Who Is the Competition for the Meitner MA3 DAC?
There are any number of $10,000-and-up audiophile DACs available, and most are really strong performers, as you would expect. As such, I thought it would be interesting to specifically examine four DACs at four different price points to see how sonically close they were to each other—or how far apart.
- Of the four DACs I’ve had hanging around my audio room for review, the closest in price is undoubtedly the PS Audio Direct Stream DAC II ($7,995). While both units convert PCM to DSD, the PS Audio is 20xDSD as opposed to the Meitner being 16xDSD. Both units are quite detailed and render excellent imaging. The Meitner has the capability to stream music services such as Qobuz and Tidal directly; the PS Audio cannot. Both have similar inputs and outputs. PS Audio does have two HDMI inputs; however, they are not HDMI in the video/home theater sense. Rather, they are proprietary I²S connections designed for DSD data transmission and intended to work with other PS Audio components. Sonically, the PS Audio has a more analytical sound as opposed to the Meitner displaying a softer, warmer, more relaxed sound. Both are equally detailed.
- Compared to the Bricasti M21 Platinum Edition, the Meitner is both similar and different. With two user selectable filters for PCM, the M21 allows the user to tailor their own sound to some degree. One yields a more analytical, more dynamic and slightly forward sound and the other is a softer, more relaxed presentation similar to the Meitner MA3. The Bricasti has two linear power supplies: one for the digital input and one for the analog output. The Meitner only has one power supply. At almost twice the price, the Bricasti M21 obviously has a higher level of features and technology. That said, both devices deliver an excellent sonic presentation.
- Perhaps most difficult is the comparison of the Meitner MA3 to the T+A SD3100 HV. T+A offers the user a world of available customization options. It is perhaps easier to ask what the T+A does not do (very little) as opposed to what it does. Both units utilize fully discrete circuitry with no op-amps. Both have custom, in-house-designed DAC chips. Both take advantage of Internet-based software updates. T+A has two power supplies, the MA3 only one. T+A also makes use of a heavy walled aluminum chassis and complete galvanic isolation of the left and right channels inside the unit. T+A has multiple user-controlled setting choices where the MA3 does not. Sonically, the T+A would tend to side more on the analytical and highly detailed, very highly dynamic, tightly controlled bass presentation, whereas the MA3 is slightly more rounded and warmer. Price wise, there is a pretty wide gulf: $10,500 for the MA3 compared to $36,300 for the SD3100 HV.
Final Thoughts on the Meitner MA3 Streaming DAC
When it comes to a lifetime legacy of excellent D-to-A conversion, few equipment designers have had the stellar career and history of innovation of Ed Meitner. His devices are very well designed, with considerable attention to build quality.

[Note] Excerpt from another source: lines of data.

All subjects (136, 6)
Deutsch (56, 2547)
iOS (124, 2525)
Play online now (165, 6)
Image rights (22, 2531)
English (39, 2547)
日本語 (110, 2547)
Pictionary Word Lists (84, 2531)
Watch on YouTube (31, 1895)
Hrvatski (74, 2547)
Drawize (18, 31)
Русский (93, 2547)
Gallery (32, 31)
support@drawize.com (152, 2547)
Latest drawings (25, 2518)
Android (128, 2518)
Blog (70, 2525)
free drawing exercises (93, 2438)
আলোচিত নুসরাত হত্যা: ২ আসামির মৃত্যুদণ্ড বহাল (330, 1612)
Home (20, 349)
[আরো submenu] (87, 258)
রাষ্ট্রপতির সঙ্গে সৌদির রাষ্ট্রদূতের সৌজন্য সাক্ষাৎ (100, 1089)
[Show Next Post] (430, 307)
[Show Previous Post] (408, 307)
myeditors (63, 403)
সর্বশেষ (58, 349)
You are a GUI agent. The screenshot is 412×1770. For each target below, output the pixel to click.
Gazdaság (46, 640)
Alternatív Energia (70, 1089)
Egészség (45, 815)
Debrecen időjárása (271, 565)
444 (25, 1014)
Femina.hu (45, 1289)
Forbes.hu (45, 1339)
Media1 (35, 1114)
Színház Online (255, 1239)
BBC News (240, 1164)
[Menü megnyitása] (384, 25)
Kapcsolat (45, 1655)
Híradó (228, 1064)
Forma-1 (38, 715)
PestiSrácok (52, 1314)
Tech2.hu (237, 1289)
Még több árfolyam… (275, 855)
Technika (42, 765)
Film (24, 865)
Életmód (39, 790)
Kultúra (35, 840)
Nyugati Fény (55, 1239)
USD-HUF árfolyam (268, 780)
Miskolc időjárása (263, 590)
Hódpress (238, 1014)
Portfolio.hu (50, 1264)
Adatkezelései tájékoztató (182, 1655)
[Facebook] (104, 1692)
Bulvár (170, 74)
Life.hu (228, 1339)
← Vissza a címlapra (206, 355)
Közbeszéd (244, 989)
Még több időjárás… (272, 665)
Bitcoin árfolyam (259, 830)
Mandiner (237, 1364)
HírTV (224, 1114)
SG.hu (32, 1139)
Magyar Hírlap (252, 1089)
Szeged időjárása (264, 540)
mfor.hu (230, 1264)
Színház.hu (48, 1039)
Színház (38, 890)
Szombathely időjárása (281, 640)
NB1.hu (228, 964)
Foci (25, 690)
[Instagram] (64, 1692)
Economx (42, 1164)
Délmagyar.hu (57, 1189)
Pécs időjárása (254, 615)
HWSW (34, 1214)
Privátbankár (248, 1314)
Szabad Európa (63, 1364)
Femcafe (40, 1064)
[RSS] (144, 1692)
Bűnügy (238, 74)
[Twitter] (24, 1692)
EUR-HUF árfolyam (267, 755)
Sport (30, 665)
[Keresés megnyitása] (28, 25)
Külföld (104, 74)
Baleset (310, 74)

When considering the MA3, the list of available included features is very impressive. Few other DACs in this price class possess a similar list of capabilities, build quality, and overall reputation. While $10,500 may be very expensive to some—maybe to many—what is included for that price outshines many other DACs with a similar cost. Add to that the excellent sonic presentation and the Meitner MA3 DAC is a product absolutely worth closer examination. No audio device is perfect for everyone, and many would prefer the MA3 have a longer list of available features. It could, no doubt. It would also have a higher retail price. All told, and for the price, the features on the Meitner MA3 are very impressive.